Questo ci ha permesso di creare spazi di supporto e dialogo che si sono rivelati i più grandi contenitori di prevenzione del rischio. Si parla poco di affettività organizzativa negli ambienti di lavoro mentre è un elemento molto importante che non è fatto di amicizia o affetto, ma da qualità come fiducia, sicurezza psicologica di potersi esprimere e poter raccontare i bisogni. Abbiamo capito che aprire spazi di dialogo, progettarli e renderli strutturati nel tempo è un elemento essenziale per creare qualità nelle relazioni, il più grande dispositivo di protezione dai rischi psicosociali”.

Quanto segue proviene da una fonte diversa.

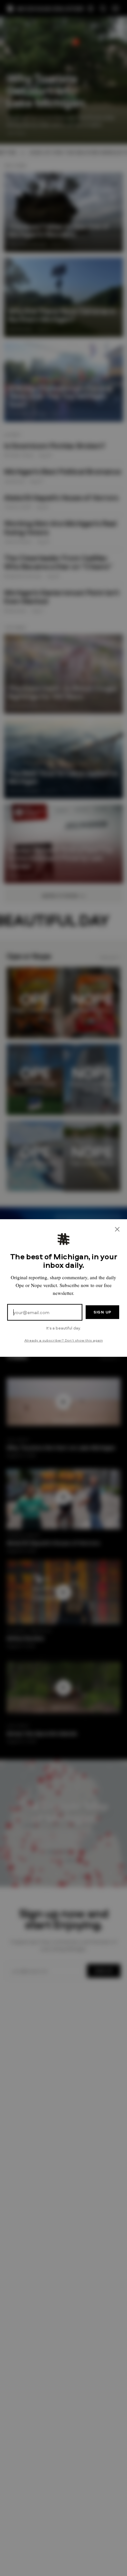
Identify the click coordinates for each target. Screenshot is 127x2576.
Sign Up (102, 1312)
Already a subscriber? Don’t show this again (63, 1340)
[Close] (117, 1229)
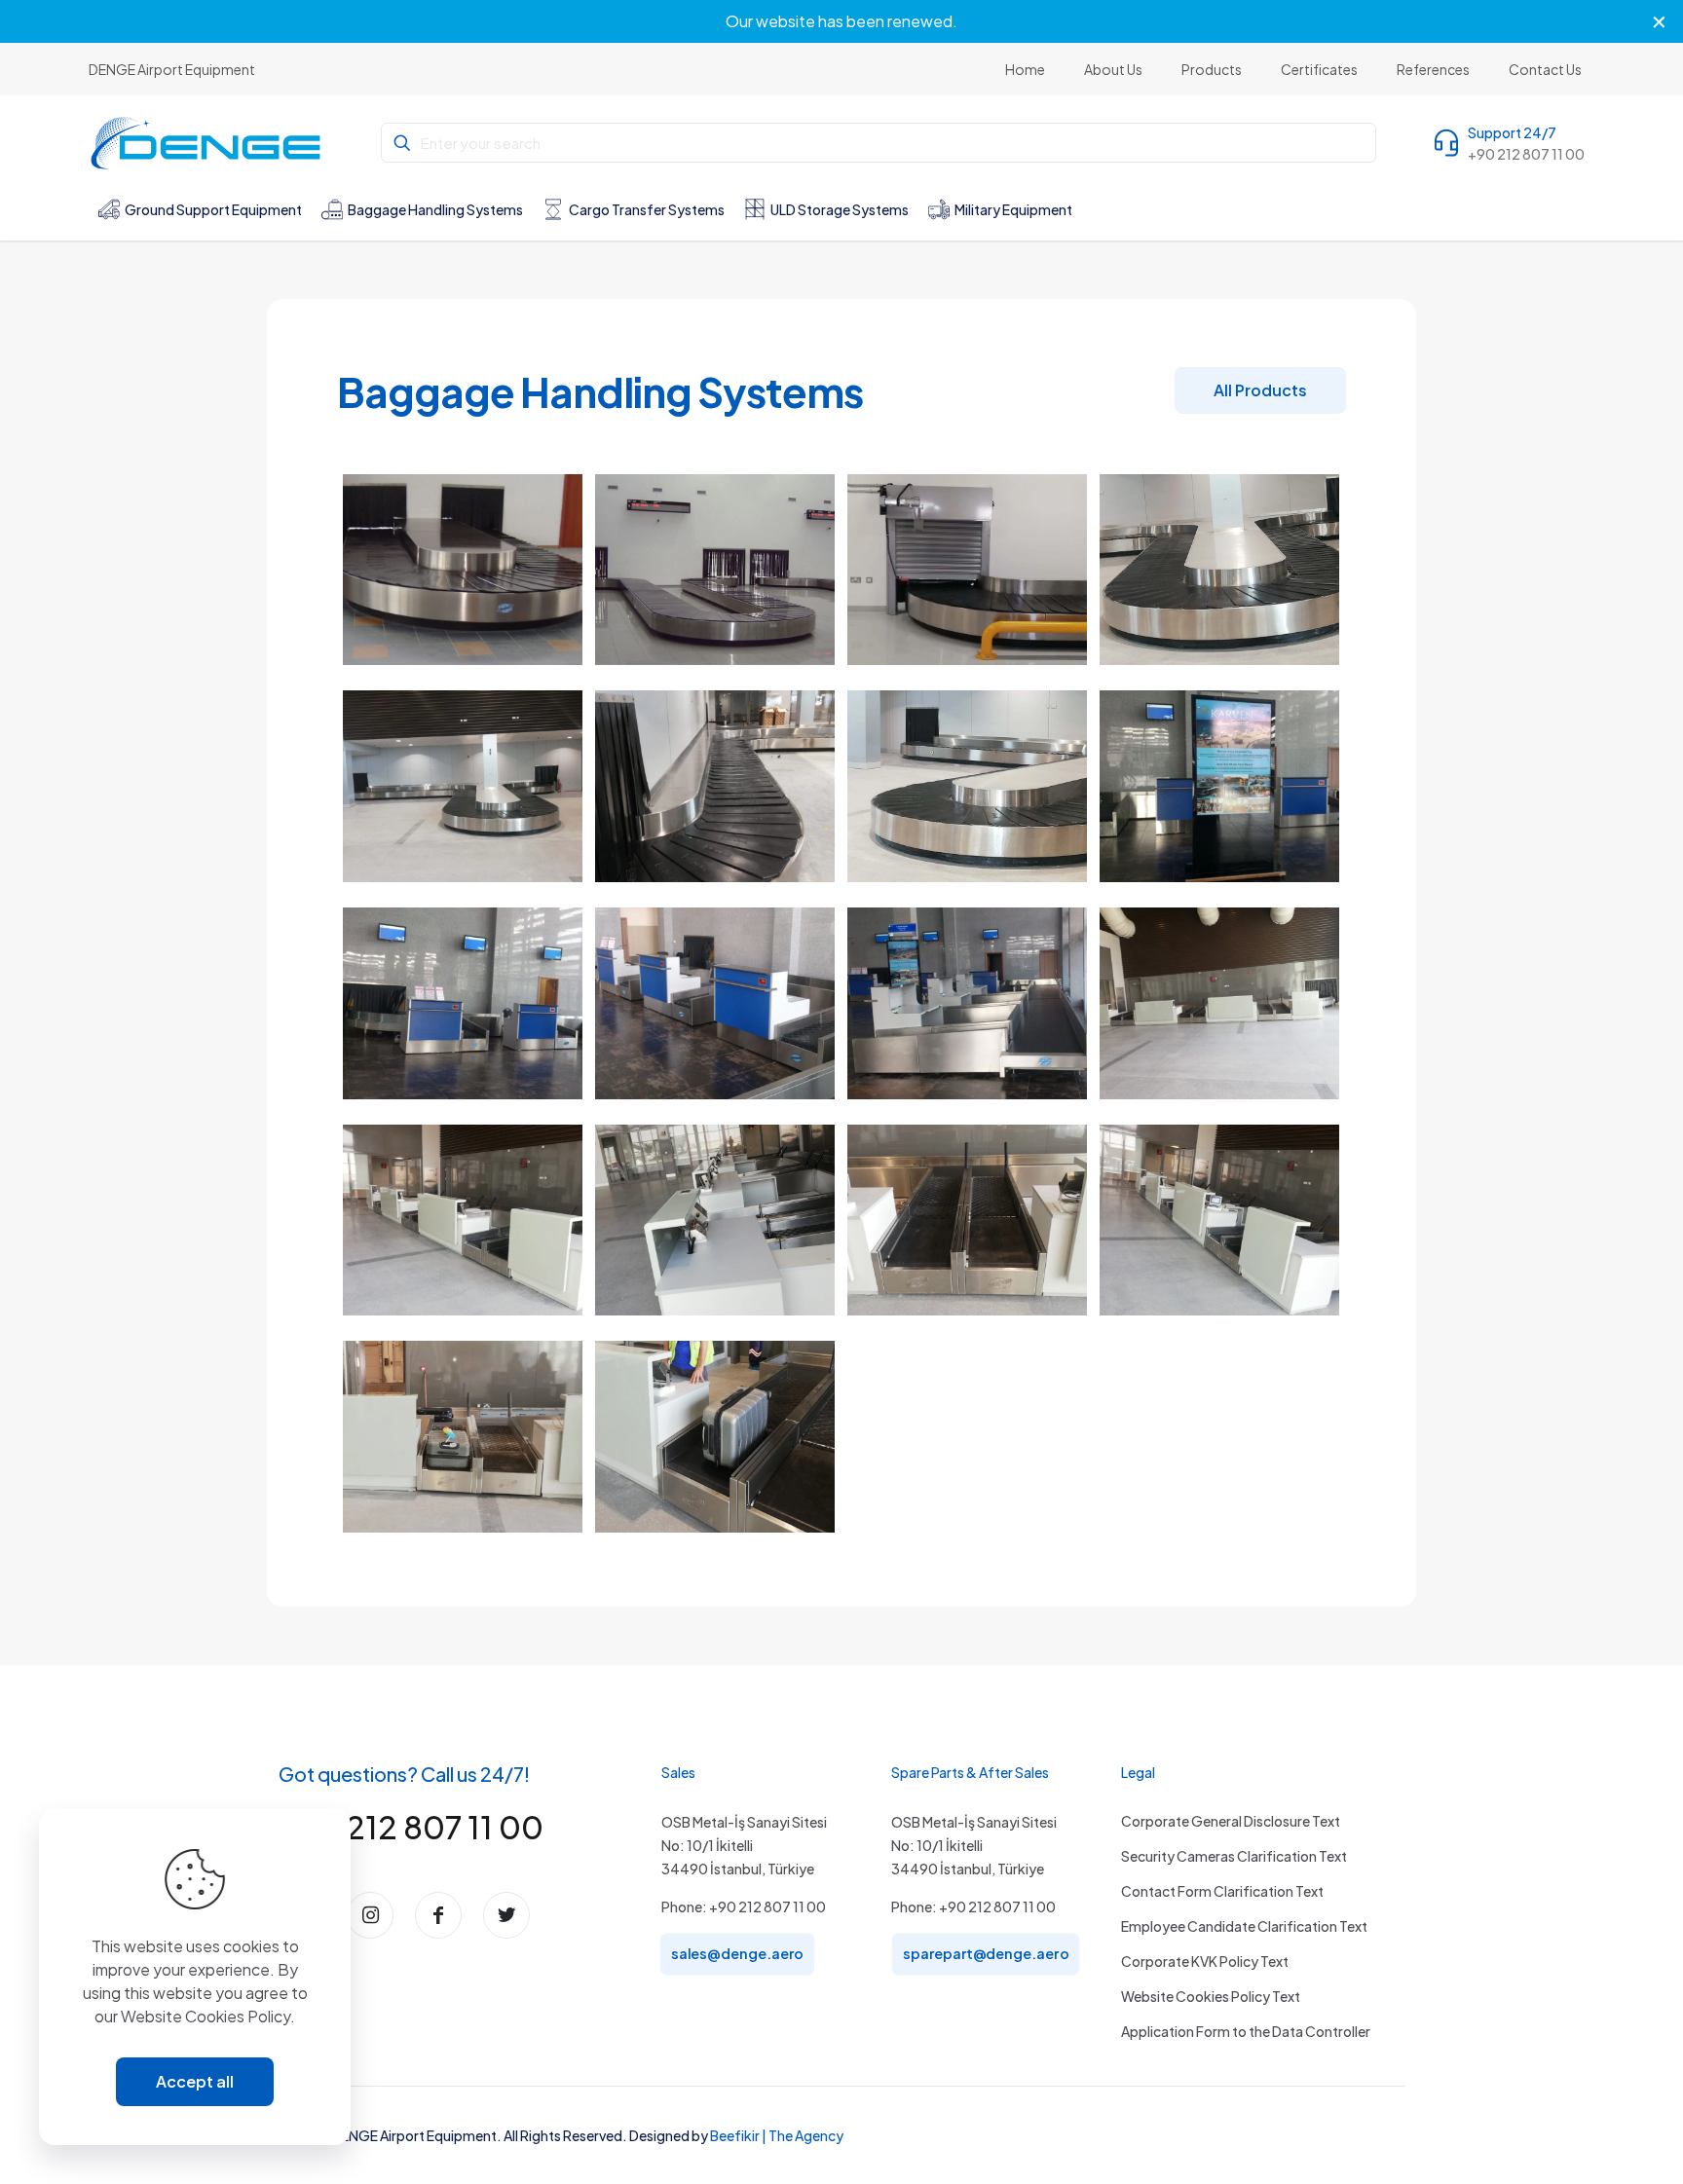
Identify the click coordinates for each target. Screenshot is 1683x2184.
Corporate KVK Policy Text (1205, 1961)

“Per Inca nazionale – ha aggiunto Palazzoli – è fondamentale partecipare a questi progetti per aggredire l’emersione di malattie dovute allo stress da lavoro correlato, che è esploso con il Covid ed è poco attenzionato e conosciuto. È una malattia professionale non ancora tabellata, quindi l’onere della prova spetta al lavoratore e noi come Inca mettiamo a disposizione i nostri medici per strutturare e costruire il percorso per arrivare alla corretta tutela di fronte a una malattia che riteniamo figlia dei nostri tempi e rispetto alla quale dobbiamo mettere in campo tutte le azioni a partire dalla formazione”.
Allargando il campo rispetto al benessere e alla sicurezza sui luoghi di lavoro si inserisce l’intervento della segretaria Paggio che ha ricordato “l’ennesimo morto sul lavoro a Orvieto sulla A1”. “Abbiamo bisogno di risposte concrete – ha concluso Maria Rita Paggio –, di dare alle persone la certezza che la sera tornino a casa.
Oggi questa certezza non c’è e abbiamo bisogno che tutte le istituzioni collaborino per raggiungere l’obiettivo della piena sicurezza dei luoghi di lavoro: sicuramente Inail, gli ispettorati del lavoro e tutti i soggetti istituzionali. Abbiamo chiesto unitariamente con Cisl e Uil alla Regione Umbria di attivare un tavolo su salute e sicurezza perché si mettano tutti i paletti necessari a garantire le migliori condizioni di sicurezza per chi vi opera”.